The September 11 onslaught had been judged an act of war, and the response was to be war. Bush made clear from the start that bin Laden and his followers would not be the only targets. In his address to the nation on the night of the attacks, the President had said the U.S. would “make no distinction between those who planned these acts and those who harbor them.” Within an hour of the television appearance, he was discussing what that would mean with the group he was to call his “war council” – Cheney, Rumsfeld, Secretary of State Powell, CIA Director Tenet, Condoleeza Rice, Richard Clarke, FBI Director Robert Mueller, Attorney General John Ashcroft, and key generals.

The talk in the Situation Room at the White House was uncompromising. The Taliban were soon to propose trying bin Laden in Afghanistan or handing him over for trial in another Muslim country, but America would turn a deaf ear. “We’re not only going to strike the rattlesnake,” Bush said at this time, “We’re going to strike the rancher.”

The administration never even considered negotiating with the Taliban, Condoleezza Rice said later. Washington was eventually to issue a formal ultimatum – promptly rejected – demanding that Afghanistan hand over the Saudi exile or “share in his fate.”

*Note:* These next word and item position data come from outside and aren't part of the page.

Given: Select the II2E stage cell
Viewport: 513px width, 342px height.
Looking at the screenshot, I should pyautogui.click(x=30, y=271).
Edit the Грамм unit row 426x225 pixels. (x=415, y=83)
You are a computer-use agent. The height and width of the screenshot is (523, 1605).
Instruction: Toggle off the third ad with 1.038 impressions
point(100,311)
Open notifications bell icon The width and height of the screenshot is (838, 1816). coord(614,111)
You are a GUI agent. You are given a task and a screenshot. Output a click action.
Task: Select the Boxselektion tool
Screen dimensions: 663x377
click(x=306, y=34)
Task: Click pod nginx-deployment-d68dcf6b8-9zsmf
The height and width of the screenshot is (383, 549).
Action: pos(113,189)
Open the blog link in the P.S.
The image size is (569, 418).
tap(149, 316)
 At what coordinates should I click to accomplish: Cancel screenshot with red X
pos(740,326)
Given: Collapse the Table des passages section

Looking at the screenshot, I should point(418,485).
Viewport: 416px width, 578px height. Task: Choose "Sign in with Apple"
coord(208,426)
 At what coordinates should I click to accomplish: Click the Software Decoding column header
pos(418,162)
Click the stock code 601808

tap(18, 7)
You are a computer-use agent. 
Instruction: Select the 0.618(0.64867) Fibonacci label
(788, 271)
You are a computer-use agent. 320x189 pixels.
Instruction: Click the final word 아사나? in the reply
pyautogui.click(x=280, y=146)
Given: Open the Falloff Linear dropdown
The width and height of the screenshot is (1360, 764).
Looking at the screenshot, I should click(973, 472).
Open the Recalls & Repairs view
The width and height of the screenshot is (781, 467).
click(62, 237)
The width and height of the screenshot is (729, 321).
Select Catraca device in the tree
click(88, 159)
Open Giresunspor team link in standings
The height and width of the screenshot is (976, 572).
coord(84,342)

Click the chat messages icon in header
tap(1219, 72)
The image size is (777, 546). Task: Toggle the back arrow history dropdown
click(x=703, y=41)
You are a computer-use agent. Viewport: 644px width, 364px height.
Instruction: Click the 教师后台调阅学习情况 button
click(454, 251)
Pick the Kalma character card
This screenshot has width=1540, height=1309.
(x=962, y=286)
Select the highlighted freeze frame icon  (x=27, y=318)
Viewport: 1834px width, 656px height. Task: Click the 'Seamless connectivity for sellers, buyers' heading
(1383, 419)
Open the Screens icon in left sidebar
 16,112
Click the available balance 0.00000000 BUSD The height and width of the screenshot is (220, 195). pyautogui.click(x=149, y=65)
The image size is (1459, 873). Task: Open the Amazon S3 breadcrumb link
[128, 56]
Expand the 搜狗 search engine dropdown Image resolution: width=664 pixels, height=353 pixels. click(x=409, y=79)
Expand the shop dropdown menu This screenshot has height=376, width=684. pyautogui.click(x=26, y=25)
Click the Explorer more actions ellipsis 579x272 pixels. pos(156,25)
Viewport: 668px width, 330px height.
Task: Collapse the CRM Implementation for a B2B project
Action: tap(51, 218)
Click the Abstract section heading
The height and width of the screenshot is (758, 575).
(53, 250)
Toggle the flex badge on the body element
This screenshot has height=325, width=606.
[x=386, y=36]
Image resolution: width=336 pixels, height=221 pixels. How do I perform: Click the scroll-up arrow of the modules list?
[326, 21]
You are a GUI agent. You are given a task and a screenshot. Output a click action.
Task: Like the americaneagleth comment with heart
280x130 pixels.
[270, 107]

The weekend following the attacks, after the frenzy of the first fraught days, Bush flew his war council to the calm of the presidential retreat at Camp David.  CIA Director Tenet and his Counterterrorism chief Cofer Black briefed Bush’s team on the Agency’s plan for “Destroying International Terrorism.” They described what they called the “Initial Hook,” an operation designed to trap Al Qaida inside Afghanistan and destroy it.

The objective was to be achieved by a numerically small CIA paramilitary component and U.S. Special Forces, working with Afghan forces that had long been fighting the Taliban. The Chairman of the Joint Chiefs, General Shelton, outlined the crucial bomb and missile strikes that would precede and support the operation. “When we’re through with them,” Black had assured Bush, the Al Qaeda terrorists would “have flies walking across their eyeballs.”

On September 20, the CIA’s Cofer Black gathered the team that was to spearhead the covert operation in Afghanistan. He dispensed with any notion of taking the terrorist leader alive. “Gentlemen, I want to give you your marching orders and I want to make them very clear. I have discussed this with the President, and he is in full agreement…I don’t want bin Laden and his thugs captured. I want them dead. Alive and in prison here in the United States, they’ll become a symbol, a rallying point…They must be killed. I want to see photos of their heads on pikes. I want bin Laden’s head shipped back in a box filled with dry ice. I want to be able to show bin Laden’s head to the President. I promised him I would do that.”

In the field, three men led the operations that targeted bin Laden, two veteran CIA officers, and a Special Forces officer with the unit popularly known as Delta Force. Their teams in the early months numbered only some seventy men, including a dozen Green Berets, Air Force tacticians, communications experts, and a small group of elite British commandos.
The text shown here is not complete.